**Given request**
Could you rewrite the lines below, replacing every "dropdown" with "drop-down" and leaving everything else unchanged?

--- Start of Available records ---

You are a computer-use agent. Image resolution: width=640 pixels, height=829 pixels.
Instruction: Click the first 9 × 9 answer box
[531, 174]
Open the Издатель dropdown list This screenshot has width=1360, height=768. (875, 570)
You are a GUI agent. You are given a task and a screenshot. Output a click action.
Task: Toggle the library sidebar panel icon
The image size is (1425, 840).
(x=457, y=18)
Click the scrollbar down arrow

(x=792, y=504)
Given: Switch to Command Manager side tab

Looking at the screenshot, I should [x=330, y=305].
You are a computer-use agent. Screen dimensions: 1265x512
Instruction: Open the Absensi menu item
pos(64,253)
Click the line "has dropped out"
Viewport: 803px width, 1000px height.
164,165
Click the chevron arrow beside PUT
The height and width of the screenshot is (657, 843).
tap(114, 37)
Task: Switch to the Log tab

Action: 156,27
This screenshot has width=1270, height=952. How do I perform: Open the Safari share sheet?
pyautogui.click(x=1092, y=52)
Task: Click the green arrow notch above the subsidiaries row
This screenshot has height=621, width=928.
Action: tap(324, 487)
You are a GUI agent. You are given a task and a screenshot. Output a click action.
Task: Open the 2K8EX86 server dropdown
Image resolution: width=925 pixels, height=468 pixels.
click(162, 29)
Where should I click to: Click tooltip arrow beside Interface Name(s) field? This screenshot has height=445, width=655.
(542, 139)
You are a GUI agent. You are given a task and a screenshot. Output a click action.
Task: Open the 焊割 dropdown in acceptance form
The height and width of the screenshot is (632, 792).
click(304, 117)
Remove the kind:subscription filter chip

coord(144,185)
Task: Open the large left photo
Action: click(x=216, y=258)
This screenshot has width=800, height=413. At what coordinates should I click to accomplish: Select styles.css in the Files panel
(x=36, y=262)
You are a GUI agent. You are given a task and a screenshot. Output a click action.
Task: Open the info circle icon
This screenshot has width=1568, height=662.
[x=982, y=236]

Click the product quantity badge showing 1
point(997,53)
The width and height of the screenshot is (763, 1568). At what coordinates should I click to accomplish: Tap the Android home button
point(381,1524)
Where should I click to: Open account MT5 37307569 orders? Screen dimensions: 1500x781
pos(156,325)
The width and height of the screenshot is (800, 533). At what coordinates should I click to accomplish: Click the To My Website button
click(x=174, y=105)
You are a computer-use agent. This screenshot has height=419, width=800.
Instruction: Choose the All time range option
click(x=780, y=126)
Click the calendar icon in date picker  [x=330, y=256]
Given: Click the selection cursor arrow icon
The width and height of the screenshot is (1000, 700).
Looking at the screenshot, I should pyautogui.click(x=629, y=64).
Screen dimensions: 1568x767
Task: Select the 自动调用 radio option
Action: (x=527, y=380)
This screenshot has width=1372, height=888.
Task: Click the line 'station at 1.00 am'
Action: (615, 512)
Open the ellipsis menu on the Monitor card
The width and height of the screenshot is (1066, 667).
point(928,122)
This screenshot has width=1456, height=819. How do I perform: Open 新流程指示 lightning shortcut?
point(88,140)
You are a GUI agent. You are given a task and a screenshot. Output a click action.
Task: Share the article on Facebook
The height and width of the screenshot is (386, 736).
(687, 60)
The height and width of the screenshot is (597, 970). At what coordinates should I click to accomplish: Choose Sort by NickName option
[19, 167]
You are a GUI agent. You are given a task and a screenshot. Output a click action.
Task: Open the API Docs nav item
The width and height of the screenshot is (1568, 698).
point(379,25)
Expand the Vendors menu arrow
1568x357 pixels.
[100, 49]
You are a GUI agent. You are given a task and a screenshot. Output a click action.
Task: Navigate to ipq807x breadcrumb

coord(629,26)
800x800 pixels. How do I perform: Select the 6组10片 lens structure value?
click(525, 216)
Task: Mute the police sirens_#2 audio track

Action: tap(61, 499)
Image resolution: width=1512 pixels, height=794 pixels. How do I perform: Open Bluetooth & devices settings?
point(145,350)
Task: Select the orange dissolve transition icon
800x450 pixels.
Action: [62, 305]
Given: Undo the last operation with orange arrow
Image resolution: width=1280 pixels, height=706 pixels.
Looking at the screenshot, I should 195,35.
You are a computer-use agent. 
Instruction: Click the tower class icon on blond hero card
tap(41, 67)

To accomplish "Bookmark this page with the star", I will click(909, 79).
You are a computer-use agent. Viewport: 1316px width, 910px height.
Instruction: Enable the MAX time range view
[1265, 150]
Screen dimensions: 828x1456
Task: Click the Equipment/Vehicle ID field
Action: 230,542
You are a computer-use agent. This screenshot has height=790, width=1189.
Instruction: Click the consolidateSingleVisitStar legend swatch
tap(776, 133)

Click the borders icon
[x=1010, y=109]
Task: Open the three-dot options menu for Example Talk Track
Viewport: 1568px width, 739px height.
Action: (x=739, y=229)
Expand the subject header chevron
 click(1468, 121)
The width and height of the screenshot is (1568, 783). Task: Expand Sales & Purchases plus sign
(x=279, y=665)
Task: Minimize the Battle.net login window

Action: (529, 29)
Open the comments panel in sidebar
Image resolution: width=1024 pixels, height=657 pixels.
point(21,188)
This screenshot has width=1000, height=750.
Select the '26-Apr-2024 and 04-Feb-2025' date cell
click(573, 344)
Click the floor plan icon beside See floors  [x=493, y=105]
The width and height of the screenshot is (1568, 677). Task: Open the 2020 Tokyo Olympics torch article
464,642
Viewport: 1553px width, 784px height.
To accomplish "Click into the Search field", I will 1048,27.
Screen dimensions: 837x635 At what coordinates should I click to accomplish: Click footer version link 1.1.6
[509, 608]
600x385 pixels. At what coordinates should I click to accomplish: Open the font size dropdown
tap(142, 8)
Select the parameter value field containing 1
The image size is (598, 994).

--- End of Available records ---

**Finished answer**
You are a computer-use agent. Image resolution: width=640 pixels, height=829 pixels.
Instruction: Click the first 9 × 9 answer box
[531, 174]
Open the Издатель drop-down list This screenshot has width=1360, height=768. (875, 570)
You are a GUI agent. You are given a task and a screenshot. Output a click action.
Task: Toggle the library sidebar panel icon
The image size is (1425, 840).
(x=457, y=18)
Click the scrollbar down arrow

(x=792, y=504)
Given: Switch to Command Manager side tab

Looking at the screenshot, I should [x=330, y=305].
You are a computer-use agent. Screen dimensions: 1265x512
Instruction: Open the Absensi menu item
pos(64,253)
Click the line "has dropped out"
Viewport: 803px width, 1000px height.
164,165
Click the chevron arrow beside PUT
The height and width of the screenshot is (657, 843).
tap(114, 37)
Task: Switch to the Log tab

Action: 156,27
This screenshot has width=1270, height=952. How do I perform: Open the Safari share sheet?
pyautogui.click(x=1092, y=52)
Task: Click the green arrow notch above the subsidiaries row
This screenshot has height=621, width=928.
Action: tap(324, 487)
You are a GUI agent. You are given a task and a screenshot. Output a click action.
Task: Open the 2K8EX86 server drop-down
Image resolution: width=925 pixels, height=468 pixels.
click(162, 29)
Where should I click to: Click tooltip arrow beside Interface Name(s) field? This screenshot has height=445, width=655.
(542, 139)
You are a GUI agent. You are given a task and a screenshot. Output a click action.
Task: Open the 焊割 drop-down in acceptance form
The height and width of the screenshot is (632, 792).
click(304, 117)
Remove the kind:subscription filter chip

coord(144,185)
Task: Open the large left photo
Action: click(x=216, y=258)
This screenshot has width=800, height=413. At what coordinates should I click to accomplish: Select styles.css in the Files panel
(x=36, y=262)
You are a GUI agent. You are given a task and a screenshot. Output a click action.
Task: Open the info circle icon
This screenshot has width=1568, height=662.
[x=982, y=236]

Click the product quantity badge showing 1
point(997,53)
The width and height of the screenshot is (763, 1568). At what coordinates should I click to accomplish: Tap the Android home button
point(381,1524)
Where should I click to: Open account MT5 37307569 orders? Screen dimensions: 1500x781
pos(156,325)
The width and height of the screenshot is (800, 533). At what coordinates should I click to accomplish: Click the To My Website button
click(x=174, y=105)
You are a computer-use agent. This screenshot has height=419, width=800.
Instruction: Choose the All time range option
click(x=780, y=126)
Click the calendar icon in date picker  [x=330, y=256]
Given: Click the selection cursor arrow icon
The width and height of the screenshot is (1000, 700).
Looking at the screenshot, I should pyautogui.click(x=629, y=64).
Screen dimensions: 1568x767
Task: Select the 自动调用 radio option
Action: (x=527, y=380)
This screenshot has width=1372, height=888.
Task: Click the line 'station at 1.00 am'
Action: (615, 512)
Open the ellipsis menu on the Monitor card
The width and height of the screenshot is (1066, 667).
point(928,122)
This screenshot has width=1456, height=819. How do I perform: Open 新流程指示 lightning shortcut?
point(88,140)
You are a GUI agent. You are given a task and a screenshot. Output a click action.
Task: Share the article on Facebook
The height and width of the screenshot is (386, 736).
(687, 60)
The height and width of the screenshot is (597, 970). At what coordinates should I click to accomplish: Choose Sort by NickName option
[19, 167]
You are a GUI agent. You are given a task and a screenshot. Output a click action.
Task: Open the API Docs nav item
The width and height of the screenshot is (1568, 698).
point(379,25)
Expand the Vendors menu arrow
1568x357 pixels.
[100, 49]
You are a GUI agent. You are given a task and a screenshot. Output a click action.
Task: Navigate to ipq807x breadcrumb

coord(629,26)
800x800 pixels. How do I perform: Select the 6组10片 lens structure value?
click(525, 216)
Task: Mute the police sirens_#2 audio track

Action: tap(61, 499)
Image resolution: width=1512 pixels, height=794 pixels. How do I perform: Open Bluetooth & devices settings?
point(145,350)
Task: Select the orange dissolve transition icon
800x450 pixels.
Action: [62, 305]
Given: Undo the last operation with orange arrow
Image resolution: width=1280 pixels, height=706 pixels.
Looking at the screenshot, I should 195,35.
You are a computer-use agent. 
Instruction: Click the tower class icon on blond hero card
tap(41, 67)

To accomplish "Bookmark this page with the star", I will click(909, 79).
You are a computer-use agent. Viewport: 1316px width, 910px height.
Instruction: Enable the MAX time range view
[1265, 150]
Screen dimensions: 828x1456
Task: Click the Equipment/Vehicle ID field
Action: 230,542
You are a computer-use agent. This screenshot has height=790, width=1189.
Instruction: Click the consolidateSingleVisitStar legend swatch
tap(776, 133)

Click the borders icon
[x=1010, y=109]
Task: Open the three-dot options menu for Example Talk Track
Viewport: 1568px width, 739px height.
Action: (x=739, y=229)
Expand the subject header chevron
 click(1468, 121)
The width and height of the screenshot is (1568, 783). Task: Expand Sales & Purchases plus sign
(x=279, y=665)
Task: Minimize the Battle.net login window

Action: (529, 29)
Open the comments panel in sidebar
Image resolution: width=1024 pixels, height=657 pixels.
point(21,188)
This screenshot has width=1000, height=750.
Select the '26-Apr-2024 and 04-Feb-2025' date cell
click(573, 344)
Click the floor plan icon beside See floors  [x=493, y=105]
The width and height of the screenshot is (1568, 677). Task: Open the 2020 Tokyo Olympics torch article
464,642
Viewport: 1553px width, 784px height.
To accomplish "Click into the Search field", I will 1048,27.
Screen dimensions: 837x635 At what coordinates should I click to accomplish: Click footer version link 1.1.6
[509, 608]
600x385 pixels. At what coordinates should I click to accomplish: Open the font size drop-down
tap(142, 8)
Select the parameter value field containing 1
The image size is (598, 994).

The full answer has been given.